The American Political Tradition: and the Men Who Made It (1948)
Modern Library Top 100 Non-Fiction Books of the 20th Century (93)
There's an interesting definitional problem with these lists--the difference between Best and Greatest. You see, there are a bunch of books here that are just godawful pieces of left wing propaganda, real liberal diatribes that have completely failed to withstand the test of time (Silent Spring, General Theory, Affluent Society, etc.). There's no stretch of the imagination by which they should be considered the Century's "Best" books. But, they are undeniably "Great" books, in the sense that they were extraordinarily influential. Richard Hofstadter's book falls into this category too. A product of post-War/post-Depression left wing triumphalism, it influenced an entire generation of historians and thinkers, but today reads like a pet project of the CPUSA (Communist Party United States of America). It is really a quite loathsome piece of tripe.
The book's purpose is twofold: first, to delegitimize the historic American Left by portraying all of the nation's history as a mere argument on the margins of what was actually a broad conservative consensus; second, to pave the way for a new Left by painting that consensus as ideologically bankrupt. In order to achieve the first goal, Hofstadter uses a trick familiar to every gadfly and pickle barrel orator; he simply argues the opposite of the accepted wisdom. Thus, his chapter headings include: I. The Founding Fathers: an Age of Realism; II. Thomas Jefferson: the Aristocrat as Democrat; III. Andrew Jackson and the Rise of Liberal Capitalism; IX. Theodore Roosevelt: the Conservative as Progressive; and X. Woodrow Wilson: the Conservative as Liberal. Get it? The Founders weren't idealists but realists. The liberal icons of the Left--Jefferson, Jackson, TR and Wilson--were actually all conservatives. This continues right up to FDR, who despite a brief and half-hearted break from this past, refuses to go along with the most farsighted and sweeping aspects of the New Deal. As this version of American history unfolds, we're treated to a kind of grand conspiracy theory whereby the leaders of the Left turn out to be wolves in sheep's clothing, secretly supporting the system and channeling discontent back into heterodoxy.

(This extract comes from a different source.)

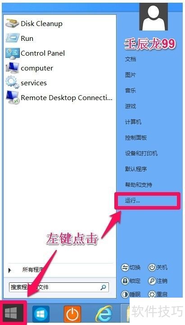This screenshot has width=185, height=325.
Task: Open the Disk Cleanup icon
Action: click(x=12, y=23)
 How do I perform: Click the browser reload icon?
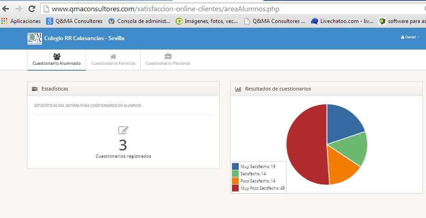click(32, 9)
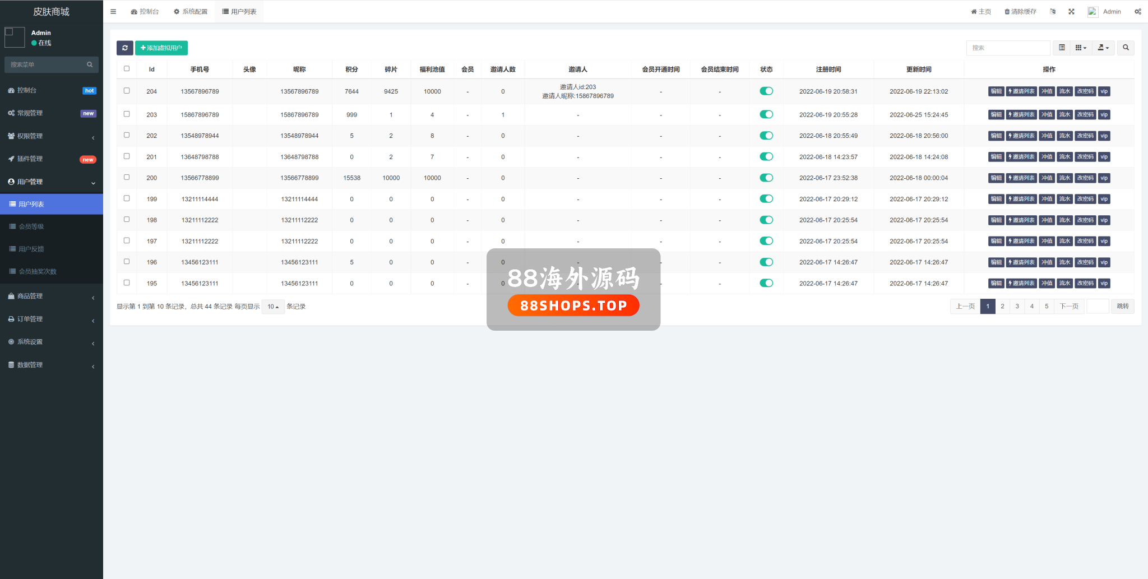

Then comes the hammer blow, because do you know what all of these schemers and dupes, either naively or maliciously, preached and believed in? As Hofstadter scornfully informs us, all of them believed in individualism, free markets, competition, equality of opportunity and all of those hoary old shibboleths that had been totally discredited by 1948 and would surely never again see the light of day:
The things Hoover believed in--efficiency, enterprise,
opportunity, individualism, substantial
laissez-faire, personal success, material welfare--were
all in the dominant American tradition. The
ideas he represented--ideas that to so many people
made him seem hateful or ridiculous after
1929--were precisely the same ideas that in the
remoter past of the nineteenth century and the more
immediate past of the New Era had an almost irresistible
lure for the majority of Americans. In the
language of Jefferson, Jackson, and Lincoln these
ideas had been fresh and invigorating; in the
language of Herbert Hoover they seemed stale and
oppressive. It is a significant fact that in the
crisis of the thirties the man who represented these
conceptions found himself unable even to
communicate himself and what he stood for.
Almost overnight his essential beliefs had become
outlandish and unintelligible. The victim
of his faith in the power of capitalism to survive and
prosper without gigantic government props, Hoover
was the last presidential spokesman of the
hallowed doctrines of laissez-faire liberalism,
and his departure from Washington marked the decline
of a great tradition.
Hofstadter later asks of Hoover: "Could he have seriously believed that free enterprise might be restored to the postwar world?" This is what we mean when we speak of hubris in Greek tragedy. It would be amusing if Hofstadter and his ilk had not proceeded to do so much harm with their abandonment of American values and traditions and their eager embrace of a centralized planned economy. It's really too bad that he died so young. I'd have liked to have seen him explain away the rise of Ronald Reagan and the Opportunity Society.
This book is profoundly awful. It is wrong in its major theses,
informed by a really snide tone of self congratulation and, in celebrating
the worst moment in the history of American governance (the rise of the
Social Welfare State), fails to reckon with the fundamental tension in
American history (indeed in all of human history), the ongoing struggle
between the forces of freedom and the advocates of security. I don't
doubt that this book was influential, and in that sense great, but to call
it one of the best nonfiction books of the century is to abuse truth, defile
common sense and elevate partisan political loyalties over clear eyed analysis.